CHS broke the news about Starbucks’s plans for the auto row-era showroom at Pike and Melrose earlier this year. The project will include the Starbucks roasting facility — complete with EPA sign off — and a Tom Douglas Serious Pie pizza project.
“Everything we have created and learned about coffee has led us to this moment. The Starbucks Reserve Roastery and Tasting room is a multi-sensory experience that will transform the future of specialty coffee,” Howard Schultz is quoted as saying in the statement.
“We plan to take this super premium experience to cities around the world, elevating the Starbucks experience not only through these stores but across our entire business.”

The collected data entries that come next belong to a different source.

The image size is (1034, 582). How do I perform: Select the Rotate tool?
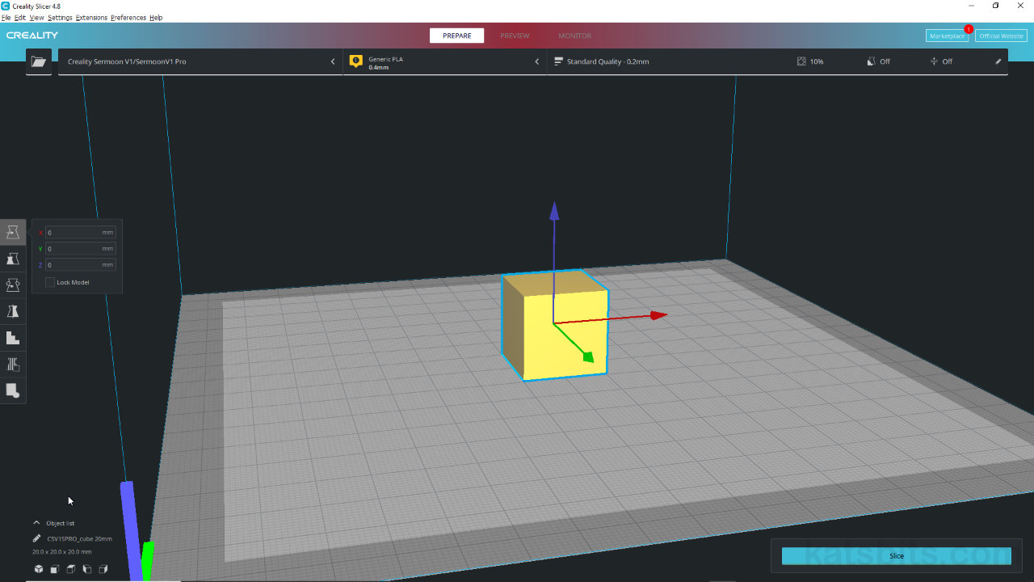[13, 285]
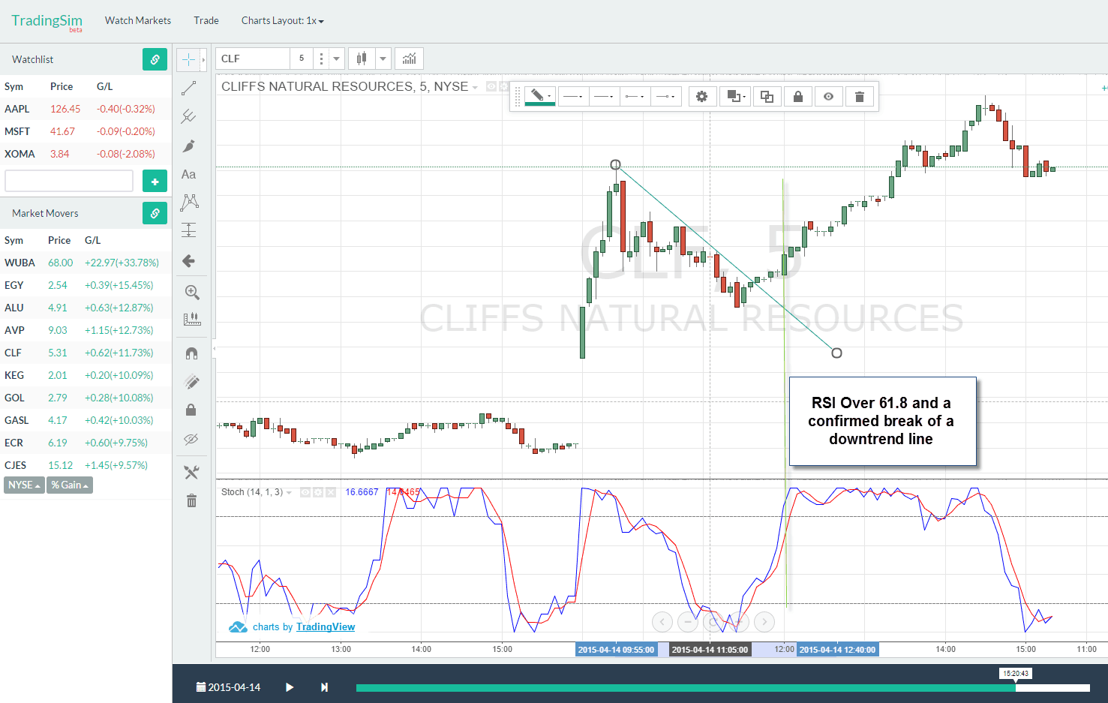Select the Text tool in the drawing sidebar

tap(188, 174)
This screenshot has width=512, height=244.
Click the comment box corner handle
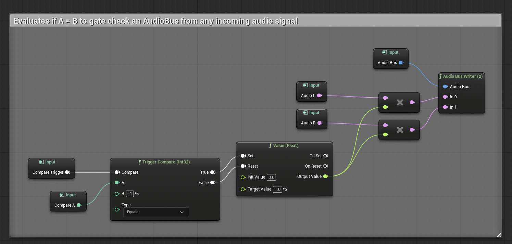tap(499, 235)
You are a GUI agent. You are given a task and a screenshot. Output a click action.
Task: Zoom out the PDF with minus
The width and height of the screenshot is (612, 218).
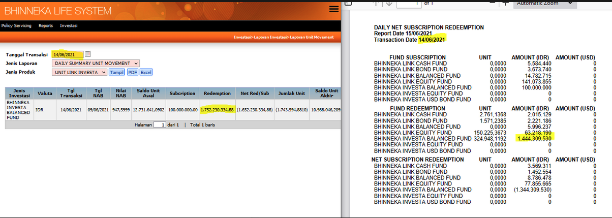pos(492,3)
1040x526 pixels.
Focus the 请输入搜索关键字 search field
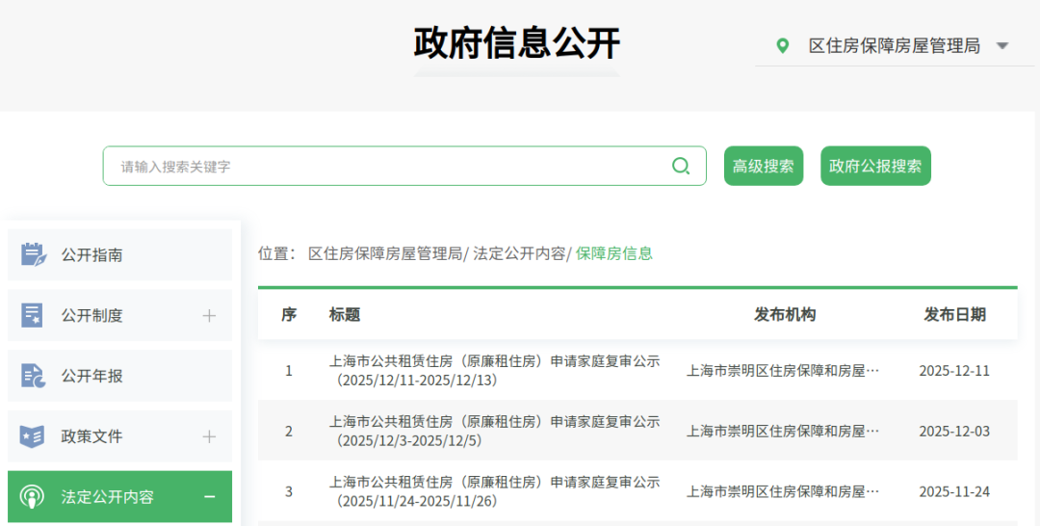pyautogui.click(x=385, y=166)
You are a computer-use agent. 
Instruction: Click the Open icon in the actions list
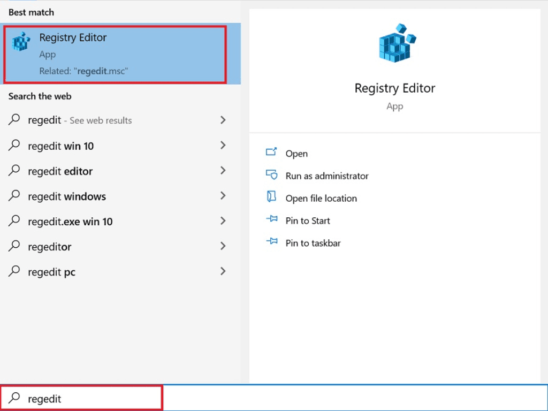click(x=271, y=153)
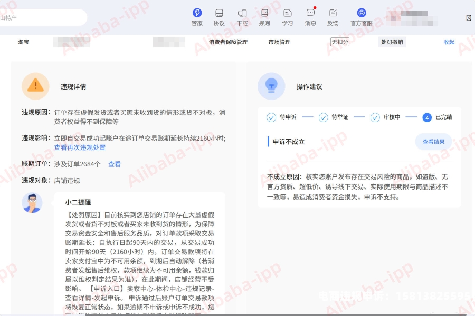
Task: Open the 协议 agreements icon
Action: [x=219, y=13]
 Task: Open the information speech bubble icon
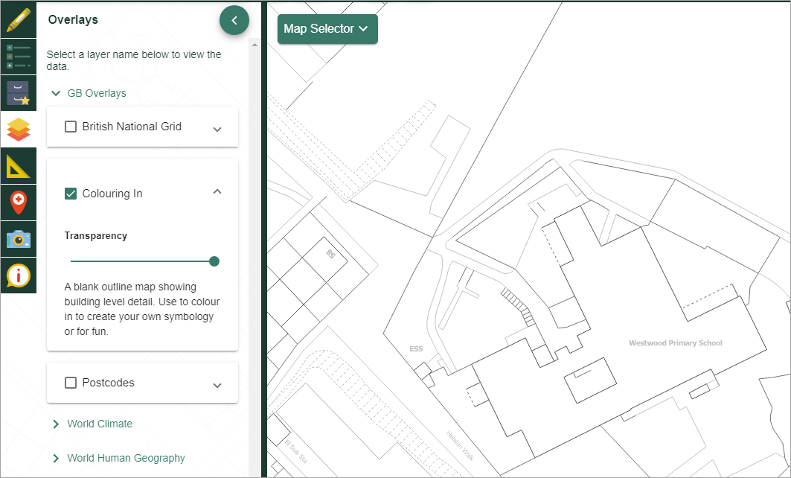18,275

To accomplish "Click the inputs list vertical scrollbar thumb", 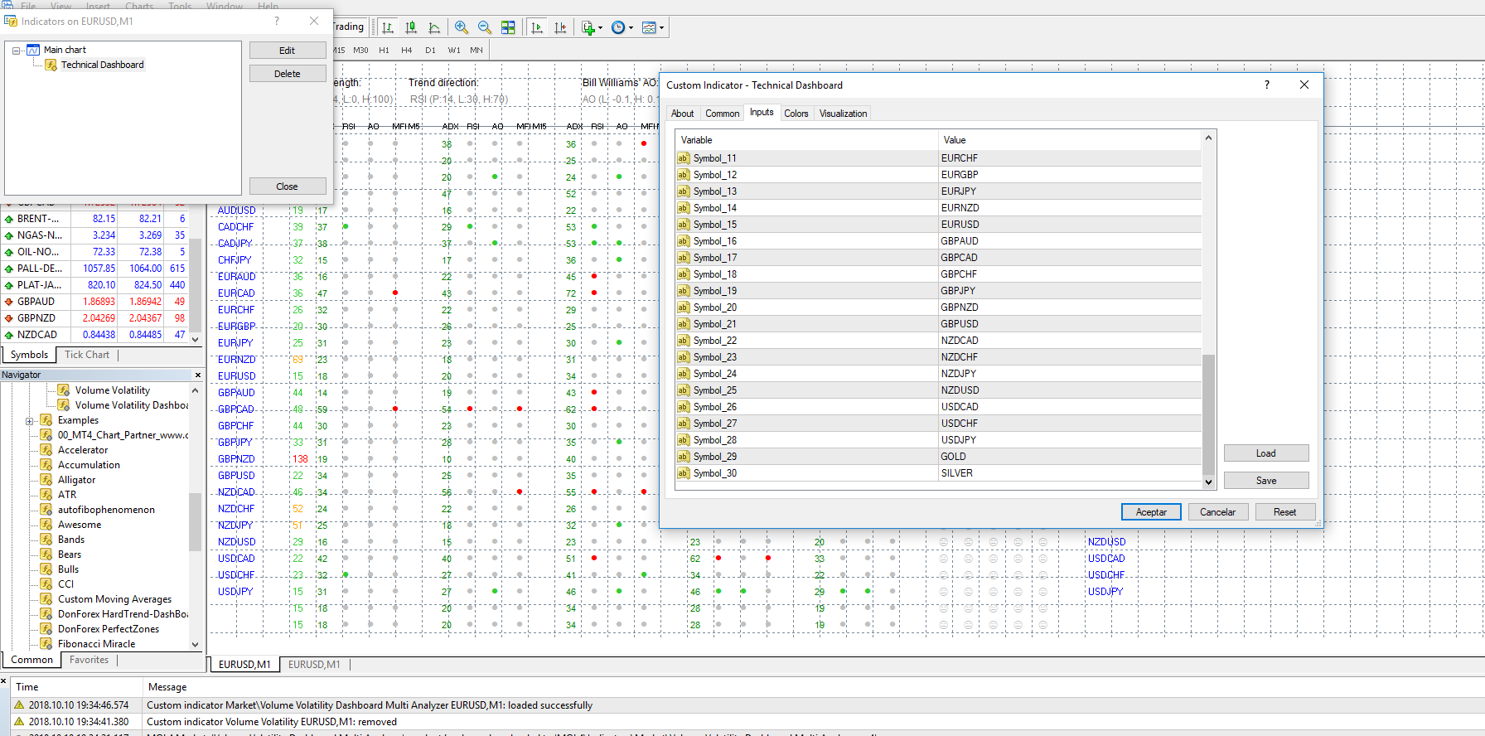I will (1208, 414).
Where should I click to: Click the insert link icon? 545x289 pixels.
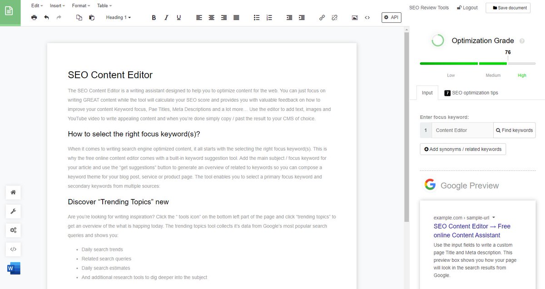[x=322, y=17]
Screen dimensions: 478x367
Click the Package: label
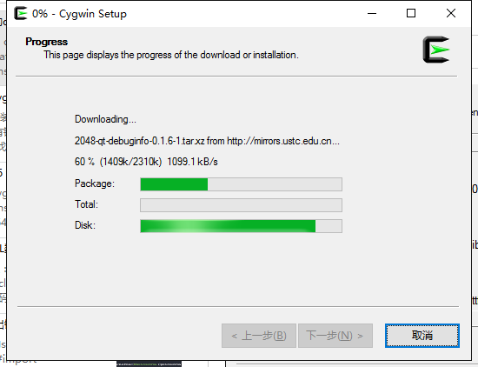click(x=95, y=184)
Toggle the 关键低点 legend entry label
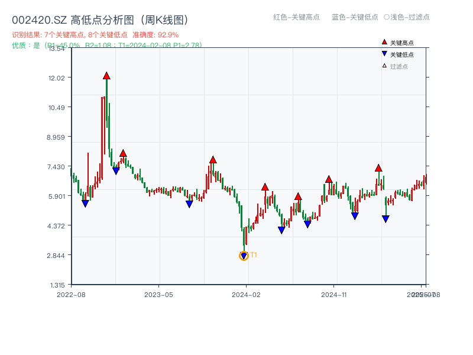The height and width of the screenshot is (355, 473). point(402,54)
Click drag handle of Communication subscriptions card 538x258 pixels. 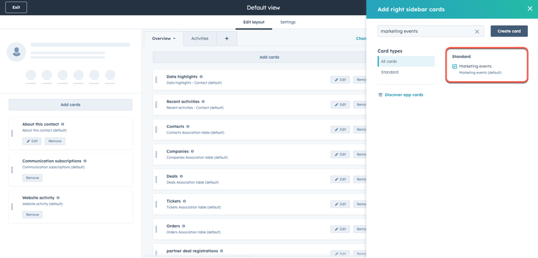pyautogui.click(x=12, y=170)
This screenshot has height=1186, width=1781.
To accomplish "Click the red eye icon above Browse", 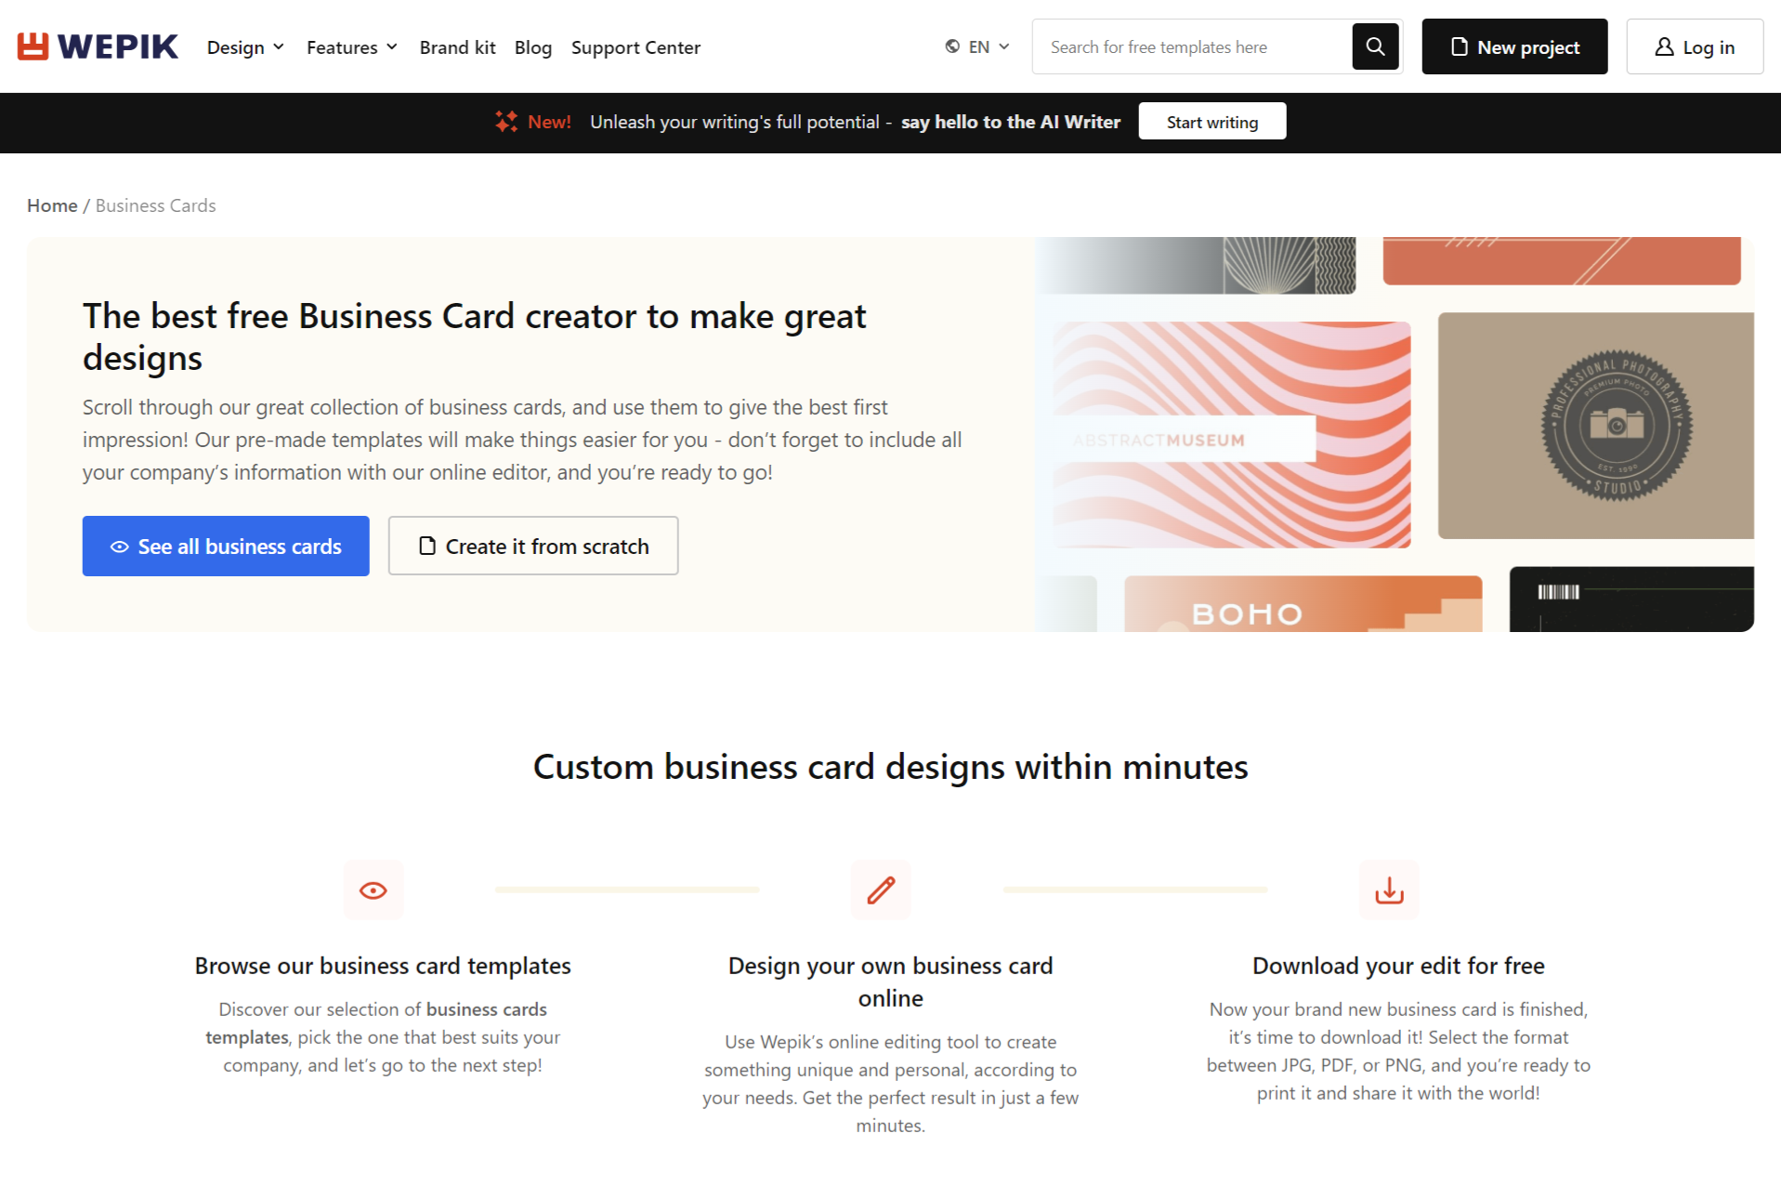I will pos(373,890).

The selection of the base of Capitol Hill for the massive investment of Starbucks in what it says will be a higher quality coffee experience follows years of experimentation in the neighborhood.
The neighborhood was home to one of the company’s most ambitious recent projects — and, some would say, failures — in creating “indie styled” cafes that strayed, briefly, outside the Starbucks brand. One of the “Fauxbucks” lives on as Roy Street Cafe while the E Olive Way Starbucks and many more in the company’s global empire benefitted from facelifts inspired by the short-lived experiment. Its most recent project transformed a former Tully’s and long ago bank at Pike and Broadway into its sixth Capitol Hill store.
We don’t know yet whether Starbucks plans Capitol Hill editions of any of the 100 “specialized store experience devoted to highlighting these rare, limited availability coffees” that were also part of the announcement. Same goes for the new express concept being touted by the coffee giant with plans for “smaller, alternative store footprints that address the increase in urbanization and decentralization of retail.”
Starbucks employs more than 120 people at six company-owned stores on Capitol Hill.